> STUDY QUESTIONS
(A) Rewrite the passage from the Bible reflections from "Thus goes the" to "Good News folks.", putting "Job's wife" wherever "Mrs. Job" appears.
(B) List every Bible reference in the Bible reflections that includes a chapter number, in the order they appear.
(C) Continue the Bible reflections from the point where the text stops.

+++ STUDY TEXT

God bless, and Happy Father’s Day!



Job 1:3; 2 Corinthians 6

May 5, 2017

Job 2:9 “Then his wife said to him, “Are you still holding to your innocence?  Curse God, and die.”

Thus goes the one time we hear from Mrs. Job, in one of the great pieces of world literature, the Book of Job.  It is said opposites attract, and she is definitely her husband’s opposite, comparing her one blunt baseball-bat-to-the-side-of-the-head statement to Job’s lengthy speeches.  “Curse God and die” also strikes me as perhaps the funniest piece of marital advice in the Bible; it immediately makes me picture Woody Allen playing Job, with maybe Rhea Perlman as Mrs. Job?  And it gives insight into the Old Testament view of the afterlife; “Curse God and die” wouldn’t be great advice if you believed in a particular judgment. This is why Scripture has to be viewed as a totality.  Job’s wife’s God and the God Jesus reveals to us in the Gospel are completely different, the stern and aloof Master as opposed to the loving Father.  That’s why we call it the Good News folks.

2 Maccabees 4-6; 2 Corinthians 2

April 18, 2017

2 Maccabees 6:18-31 Eleazar, one of the foremost scribes, a man advanced in age and of noble appearance, was being forced to open his mouth to eat pork. But preferring a glorious death to a life of defilement, he went forward of his own accord to the instrument of torture, spitting out the meat as they should do who have the courage to reject food unlawful to taste even for love of life. Those in charge of that unlawful sacrifice took the man aside, because of their long acquaintance with him, and privately urged him to bring his own provisions that he could legitimately eat, and only to pretend to eat the sacrificial meat prescribed by the king. Thus he would escape death, and be treated kindly because of his old friendship with them. But he made up his mind in a noble manner, worthy of his years, the dignity of his advanced age, the merited distinction of his gray hair, and of the admirable life he had lived from childhood. Above all loyal to the holy laws given by God, he swiftly declared, “Send me to Hades!” “At our age it would be unbecoming to make such a pretense; many of the young would think the ninety-year-old Eleazar had gone over to an alien religion. If I dissemble to gain a brief moment of life, they would be led astray by me, while I would bring defilement and dishonor on my old age. Even if, for the time being, I avoid human punishment, I shall never, whether alive or dead, escape the hand of the Almighty. Therefore, by bravely giving up life now, I will prove myself worthy of my old age, and I will leave to the young a noble example of how to die willingly and nobly for the revered and holy laws.” He spoke thus, and went immediately to the instrument of torture. Those who shortly before had been kindly disposed, now became hostile toward him because what he had said seemed to them utter madness. When he was about to die under the blows, he groaned, saying: “The Lord in his holy knowledge knows full well that, although I could have escaped death, I am not only enduring terrible pain in my body from this scourging, but also suffering it with joy in my soul because of my devotion to him.” This is how he died, leaving in his death a model of nobility and an unforgettable example of virtue not only for the young but for the whole nation.

++++++
+++ DATA SEGMENT

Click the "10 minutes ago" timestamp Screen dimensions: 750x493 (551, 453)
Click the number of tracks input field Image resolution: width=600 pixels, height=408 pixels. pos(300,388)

++++++

> RESPONSES FOR EACH TASK
(A)
Thus goes the one time we hear from Job's wife, in one of the great pieces of world literature, the Book of Job.  It is said opposites attract, and she is definitely her husband’s opposite, comparing her one blunt baseball-bat-to-the-side-of-the-head statement to Job’s lengthy speeches.  “Curse God and die” also strikes me as perhaps the funniest piece of marital advice in the Bible; it immediately makes me picture Woody Allen playing Job, with maybe Rhea Perlman as Job's wife?  And it gives insight into the Old Testament view of the afterlife; “Curse God and die” wouldn’t be great advice if you believed in a particular judgment. This is why Scripture has to be viewed as a totality.  Job’s wife’s God and the God Jesus reveals to us in the Gospel are completely different, the stern and aloof Master as opposed to the loving Father.  That’s why we call it the Good News folks.

(B)
Job 1:3
2 Corinthians 6
Job 2:9
2 Maccabees 4-6
2 Corinthians 2
2 Maccabees 6:18-31

(C)
 Eleazar is one of the earliest models of martyrology, written to encourage God’s people in times of persecution.  If you are familiar with Saint Ignatius of Antioch, it is reminiscent of his martyrdom, how his Roman persecutors were almost embarrassed to take a dignified old man to his death, encouraging him to apostasize for decorum’s sake, but the great saint was cognizant of the importance of his example to young people and to all the faithful.  And the persecution goes on today, as it has for the last 2,000+ years.  And so does the inspiration. When ISIS was preparing to behead those Coptic Christian workers on the beach in Libya, one of their captives was a young non-Christian Ethiopian, whom they asked “What about you?”  His reply – as the Coptics prayed to Jesus – was “Their God is my God”, and he was beheaded too.  What an inspiration to us in this country who face soft persecution for our Christian beliefs!  May we all cling to Jesus, our one true unfailingly faithful friend in this life.